Tikkun Olam, parallel with the theology of the Kingdom we profess, is contextualised within the concept of God’s nation being a “light to the world”, a model of God’s redemptive plan, a minority that shines forward a path of restoration.

I don’t fully know what to do with the politics of Jesus in the world today and with the Israeli-Palestinian conflict in particular. I don’t think any of us has all the answers, but I do know that we have the tools and the building-blocks and that we must somehow be the vessels of the Prince of Peace.

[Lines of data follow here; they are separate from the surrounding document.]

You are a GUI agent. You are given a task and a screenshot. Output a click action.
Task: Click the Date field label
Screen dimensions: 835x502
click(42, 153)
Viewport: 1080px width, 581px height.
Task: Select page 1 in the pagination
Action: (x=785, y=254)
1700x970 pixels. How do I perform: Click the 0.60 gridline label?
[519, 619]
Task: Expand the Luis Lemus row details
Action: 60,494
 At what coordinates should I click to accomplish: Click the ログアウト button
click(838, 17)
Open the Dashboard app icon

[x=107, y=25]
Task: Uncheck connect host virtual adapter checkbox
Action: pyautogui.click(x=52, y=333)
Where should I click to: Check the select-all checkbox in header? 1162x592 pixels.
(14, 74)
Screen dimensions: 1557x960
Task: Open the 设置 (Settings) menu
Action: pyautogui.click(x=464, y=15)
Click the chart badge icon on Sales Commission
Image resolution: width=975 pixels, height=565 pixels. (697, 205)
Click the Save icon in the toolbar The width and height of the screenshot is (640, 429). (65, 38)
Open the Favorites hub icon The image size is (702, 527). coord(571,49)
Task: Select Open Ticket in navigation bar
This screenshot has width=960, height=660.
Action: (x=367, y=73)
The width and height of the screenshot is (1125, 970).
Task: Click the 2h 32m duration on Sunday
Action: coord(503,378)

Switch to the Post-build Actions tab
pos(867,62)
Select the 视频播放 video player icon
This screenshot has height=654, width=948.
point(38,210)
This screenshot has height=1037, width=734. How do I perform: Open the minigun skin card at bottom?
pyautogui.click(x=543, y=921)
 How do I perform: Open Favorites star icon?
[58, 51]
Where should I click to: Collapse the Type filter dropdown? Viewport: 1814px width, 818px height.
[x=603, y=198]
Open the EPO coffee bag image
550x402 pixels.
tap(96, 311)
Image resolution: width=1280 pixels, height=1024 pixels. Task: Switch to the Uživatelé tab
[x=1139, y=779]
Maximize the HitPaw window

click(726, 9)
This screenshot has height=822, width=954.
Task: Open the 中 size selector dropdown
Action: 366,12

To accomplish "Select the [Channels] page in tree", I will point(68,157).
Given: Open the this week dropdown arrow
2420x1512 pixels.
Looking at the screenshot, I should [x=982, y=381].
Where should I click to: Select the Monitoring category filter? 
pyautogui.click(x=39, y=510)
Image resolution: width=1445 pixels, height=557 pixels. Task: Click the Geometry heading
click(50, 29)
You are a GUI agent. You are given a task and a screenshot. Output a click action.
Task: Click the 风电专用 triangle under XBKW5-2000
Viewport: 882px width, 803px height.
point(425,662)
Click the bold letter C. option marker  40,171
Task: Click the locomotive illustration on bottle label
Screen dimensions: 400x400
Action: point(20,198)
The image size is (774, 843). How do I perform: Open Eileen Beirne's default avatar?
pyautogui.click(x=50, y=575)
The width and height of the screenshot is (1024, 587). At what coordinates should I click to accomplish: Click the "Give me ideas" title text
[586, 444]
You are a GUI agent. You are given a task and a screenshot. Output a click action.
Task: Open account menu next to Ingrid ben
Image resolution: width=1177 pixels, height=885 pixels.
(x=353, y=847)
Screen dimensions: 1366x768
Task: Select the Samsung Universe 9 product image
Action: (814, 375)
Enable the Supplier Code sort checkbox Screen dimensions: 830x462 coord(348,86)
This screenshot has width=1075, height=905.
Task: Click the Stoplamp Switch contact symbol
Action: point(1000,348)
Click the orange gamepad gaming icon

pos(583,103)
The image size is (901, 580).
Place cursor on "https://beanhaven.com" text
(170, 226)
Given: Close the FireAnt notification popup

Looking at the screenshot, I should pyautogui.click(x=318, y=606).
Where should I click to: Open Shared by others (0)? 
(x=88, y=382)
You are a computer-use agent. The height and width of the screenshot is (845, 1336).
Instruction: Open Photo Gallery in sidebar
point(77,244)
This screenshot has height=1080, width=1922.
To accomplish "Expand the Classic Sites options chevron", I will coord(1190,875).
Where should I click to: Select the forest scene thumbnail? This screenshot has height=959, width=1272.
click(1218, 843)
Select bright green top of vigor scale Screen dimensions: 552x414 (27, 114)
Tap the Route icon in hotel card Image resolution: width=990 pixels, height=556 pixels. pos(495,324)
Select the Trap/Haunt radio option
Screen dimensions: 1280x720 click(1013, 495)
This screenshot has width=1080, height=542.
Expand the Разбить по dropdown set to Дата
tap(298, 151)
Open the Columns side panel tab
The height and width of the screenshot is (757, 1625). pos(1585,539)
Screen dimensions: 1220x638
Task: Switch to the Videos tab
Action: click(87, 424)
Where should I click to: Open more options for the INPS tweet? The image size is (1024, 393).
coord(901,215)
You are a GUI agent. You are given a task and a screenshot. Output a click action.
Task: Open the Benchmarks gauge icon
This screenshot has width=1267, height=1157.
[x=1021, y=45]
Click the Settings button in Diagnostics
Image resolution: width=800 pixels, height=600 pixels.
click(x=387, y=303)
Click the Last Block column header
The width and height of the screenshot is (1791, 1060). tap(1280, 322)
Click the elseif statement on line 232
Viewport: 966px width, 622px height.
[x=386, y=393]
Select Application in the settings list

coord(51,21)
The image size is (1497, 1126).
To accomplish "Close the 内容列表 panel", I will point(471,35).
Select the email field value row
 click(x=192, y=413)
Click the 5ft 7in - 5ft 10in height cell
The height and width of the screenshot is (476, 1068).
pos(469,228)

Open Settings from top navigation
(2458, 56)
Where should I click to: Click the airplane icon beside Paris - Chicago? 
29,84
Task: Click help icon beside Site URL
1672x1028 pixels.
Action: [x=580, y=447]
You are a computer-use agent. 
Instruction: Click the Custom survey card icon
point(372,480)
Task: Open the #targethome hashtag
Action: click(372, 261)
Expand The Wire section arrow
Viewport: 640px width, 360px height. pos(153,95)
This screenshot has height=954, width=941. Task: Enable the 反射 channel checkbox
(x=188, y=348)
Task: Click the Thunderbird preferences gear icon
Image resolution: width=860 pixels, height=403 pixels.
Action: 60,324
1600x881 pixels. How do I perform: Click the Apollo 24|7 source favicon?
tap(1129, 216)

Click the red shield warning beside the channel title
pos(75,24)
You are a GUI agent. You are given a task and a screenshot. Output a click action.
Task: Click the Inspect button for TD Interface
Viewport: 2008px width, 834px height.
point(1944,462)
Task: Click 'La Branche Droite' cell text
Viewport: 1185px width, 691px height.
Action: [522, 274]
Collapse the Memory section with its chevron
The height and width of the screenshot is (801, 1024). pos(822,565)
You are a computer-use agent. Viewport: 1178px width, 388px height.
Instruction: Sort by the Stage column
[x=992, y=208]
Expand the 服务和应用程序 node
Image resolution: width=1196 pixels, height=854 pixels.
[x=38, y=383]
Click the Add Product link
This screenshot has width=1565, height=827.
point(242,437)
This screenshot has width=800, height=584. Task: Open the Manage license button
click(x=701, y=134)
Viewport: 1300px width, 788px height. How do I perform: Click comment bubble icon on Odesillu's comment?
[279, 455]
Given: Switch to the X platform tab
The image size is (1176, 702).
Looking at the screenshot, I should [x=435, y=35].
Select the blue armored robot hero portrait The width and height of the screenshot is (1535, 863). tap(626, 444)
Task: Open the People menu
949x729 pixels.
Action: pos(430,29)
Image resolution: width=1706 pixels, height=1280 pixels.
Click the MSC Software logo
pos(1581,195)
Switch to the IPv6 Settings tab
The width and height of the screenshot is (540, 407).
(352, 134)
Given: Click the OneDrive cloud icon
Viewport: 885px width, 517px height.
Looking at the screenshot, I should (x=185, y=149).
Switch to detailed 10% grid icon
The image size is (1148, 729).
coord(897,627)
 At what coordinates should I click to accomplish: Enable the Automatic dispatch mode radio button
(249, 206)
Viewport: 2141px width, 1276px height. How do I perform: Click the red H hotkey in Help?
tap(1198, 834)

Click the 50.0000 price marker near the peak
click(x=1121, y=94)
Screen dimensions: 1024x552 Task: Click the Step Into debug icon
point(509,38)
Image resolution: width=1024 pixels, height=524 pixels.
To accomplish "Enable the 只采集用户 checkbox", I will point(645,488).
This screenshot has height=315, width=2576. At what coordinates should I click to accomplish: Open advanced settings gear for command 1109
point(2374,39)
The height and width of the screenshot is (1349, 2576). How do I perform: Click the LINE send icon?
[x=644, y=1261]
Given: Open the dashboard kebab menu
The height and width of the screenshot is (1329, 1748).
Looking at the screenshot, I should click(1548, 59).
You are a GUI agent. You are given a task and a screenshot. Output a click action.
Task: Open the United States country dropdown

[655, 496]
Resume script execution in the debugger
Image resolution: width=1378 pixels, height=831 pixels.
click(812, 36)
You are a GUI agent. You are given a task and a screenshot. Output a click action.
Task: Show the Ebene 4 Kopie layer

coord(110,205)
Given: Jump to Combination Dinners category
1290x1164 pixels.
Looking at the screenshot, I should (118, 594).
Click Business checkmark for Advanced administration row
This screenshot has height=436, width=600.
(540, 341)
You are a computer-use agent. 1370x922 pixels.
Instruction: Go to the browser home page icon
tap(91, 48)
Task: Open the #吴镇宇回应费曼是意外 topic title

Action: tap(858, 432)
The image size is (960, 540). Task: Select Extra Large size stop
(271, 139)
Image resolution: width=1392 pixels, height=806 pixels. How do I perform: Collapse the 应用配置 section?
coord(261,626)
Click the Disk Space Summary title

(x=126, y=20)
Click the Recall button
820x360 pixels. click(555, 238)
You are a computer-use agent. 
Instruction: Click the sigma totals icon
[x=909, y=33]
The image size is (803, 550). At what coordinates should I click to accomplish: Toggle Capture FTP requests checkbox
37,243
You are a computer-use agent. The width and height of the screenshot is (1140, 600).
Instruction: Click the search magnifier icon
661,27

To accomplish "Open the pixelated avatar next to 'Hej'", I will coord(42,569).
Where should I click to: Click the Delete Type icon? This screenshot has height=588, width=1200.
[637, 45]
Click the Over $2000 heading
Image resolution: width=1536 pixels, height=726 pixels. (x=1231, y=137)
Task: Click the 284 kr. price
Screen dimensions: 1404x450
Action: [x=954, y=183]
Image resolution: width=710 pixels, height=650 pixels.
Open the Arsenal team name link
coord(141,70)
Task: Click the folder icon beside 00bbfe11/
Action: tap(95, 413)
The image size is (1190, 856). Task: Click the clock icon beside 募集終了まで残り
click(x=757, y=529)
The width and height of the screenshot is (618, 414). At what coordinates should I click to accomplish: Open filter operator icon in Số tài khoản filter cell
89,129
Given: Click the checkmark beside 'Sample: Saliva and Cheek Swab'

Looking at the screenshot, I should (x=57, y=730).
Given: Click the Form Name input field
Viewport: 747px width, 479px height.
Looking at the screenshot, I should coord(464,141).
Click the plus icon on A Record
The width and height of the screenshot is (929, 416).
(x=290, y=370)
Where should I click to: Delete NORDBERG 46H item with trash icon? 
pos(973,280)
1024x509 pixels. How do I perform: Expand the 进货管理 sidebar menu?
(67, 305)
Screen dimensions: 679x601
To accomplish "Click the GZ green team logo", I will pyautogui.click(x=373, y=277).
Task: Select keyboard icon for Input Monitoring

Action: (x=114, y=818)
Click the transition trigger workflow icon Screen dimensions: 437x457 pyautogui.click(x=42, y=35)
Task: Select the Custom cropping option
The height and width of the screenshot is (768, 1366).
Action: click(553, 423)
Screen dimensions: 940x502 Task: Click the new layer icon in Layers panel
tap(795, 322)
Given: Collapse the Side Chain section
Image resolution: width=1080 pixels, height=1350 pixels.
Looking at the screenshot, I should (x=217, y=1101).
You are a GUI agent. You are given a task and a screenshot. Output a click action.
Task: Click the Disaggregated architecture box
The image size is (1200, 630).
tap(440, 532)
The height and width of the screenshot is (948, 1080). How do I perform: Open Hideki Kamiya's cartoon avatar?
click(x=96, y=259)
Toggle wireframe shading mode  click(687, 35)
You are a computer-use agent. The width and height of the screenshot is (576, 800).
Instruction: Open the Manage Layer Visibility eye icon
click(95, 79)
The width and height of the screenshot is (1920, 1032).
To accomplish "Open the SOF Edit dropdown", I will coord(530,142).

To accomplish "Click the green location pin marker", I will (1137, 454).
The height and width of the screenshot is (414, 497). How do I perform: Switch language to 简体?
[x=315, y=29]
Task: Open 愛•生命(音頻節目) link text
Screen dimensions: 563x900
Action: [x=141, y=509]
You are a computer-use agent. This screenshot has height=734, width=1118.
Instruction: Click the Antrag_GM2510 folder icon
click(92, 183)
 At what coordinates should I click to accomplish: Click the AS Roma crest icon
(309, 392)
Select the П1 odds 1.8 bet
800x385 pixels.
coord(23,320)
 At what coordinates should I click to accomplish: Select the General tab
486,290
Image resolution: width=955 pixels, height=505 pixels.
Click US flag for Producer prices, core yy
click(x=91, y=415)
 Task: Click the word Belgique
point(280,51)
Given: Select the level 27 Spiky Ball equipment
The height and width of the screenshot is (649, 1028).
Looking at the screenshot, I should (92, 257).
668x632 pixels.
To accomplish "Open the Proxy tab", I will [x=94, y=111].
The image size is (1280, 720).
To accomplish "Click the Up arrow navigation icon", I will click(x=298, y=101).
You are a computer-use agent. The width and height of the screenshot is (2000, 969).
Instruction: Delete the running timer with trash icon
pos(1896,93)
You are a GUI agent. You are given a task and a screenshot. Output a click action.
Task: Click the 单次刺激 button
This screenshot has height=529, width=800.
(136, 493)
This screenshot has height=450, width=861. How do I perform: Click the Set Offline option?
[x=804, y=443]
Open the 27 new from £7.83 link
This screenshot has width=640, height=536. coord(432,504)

Rabbi Marc Gopin (2000, p.144), from an Orthodox Jewish perspective, challenges us with the reminder that Christian pacifism is “crucial for the future of the planet” (2016, p.xii) and that:

“Jesus as a pacifist is deeply concerned to never interact with Others in an aggressive fashion, even with his enemies. This has its roots in Romans 12:14-21, “Bless them that persecute you… recompense no man evil for evil… avenge not yourselves … if thine enemy is hungry, feed him… be not overcome of evil, but overcome evil with good.” This is the essence of Christian pacifism, with roots going back as far as the Hebrew Bible.”

Gopin (2016, p.xii) calls Christians to take the road “not to Damascus” (where Paul was setting out to, breathing violence against those whom he viewed as enemies of God” but to “do no harm” and “make space for the other” without which there can be no peacemaking. The essence of Christian peacemaking, he asserts, is “a determination to bring into the harsh realities of a violent world the elements of ideal community, which for them are found in the example of Jesus, namely, a community dedicated to humility, compassion for and service to those who suffer, justice for the persecuted, and the act of standing with the defenseless (wehrlos)” (Gopin, 2000, p.147).

Who are the least, the wehrlos, the disinherited, the powerless, the “others” today? Who, Lord, is my neighbour? Their faces may change, but the face of Jesus within their midst never does.

In conclusion, let us be reminded that “Every feeling of pain before the suffering of Others is a living embrace of the life and person of Jesus” (Gopin, 2000, p.153). 

Blessed are the peacemakers, for they will be called children of God. (Matthew 5:9)

This Post Has 2 Comments

  1. Jaran

    Thank you, Rebekah. This is pertinent and valuable.

    1. Rebekah Mui

      Thanks for the encouragement, Jaran!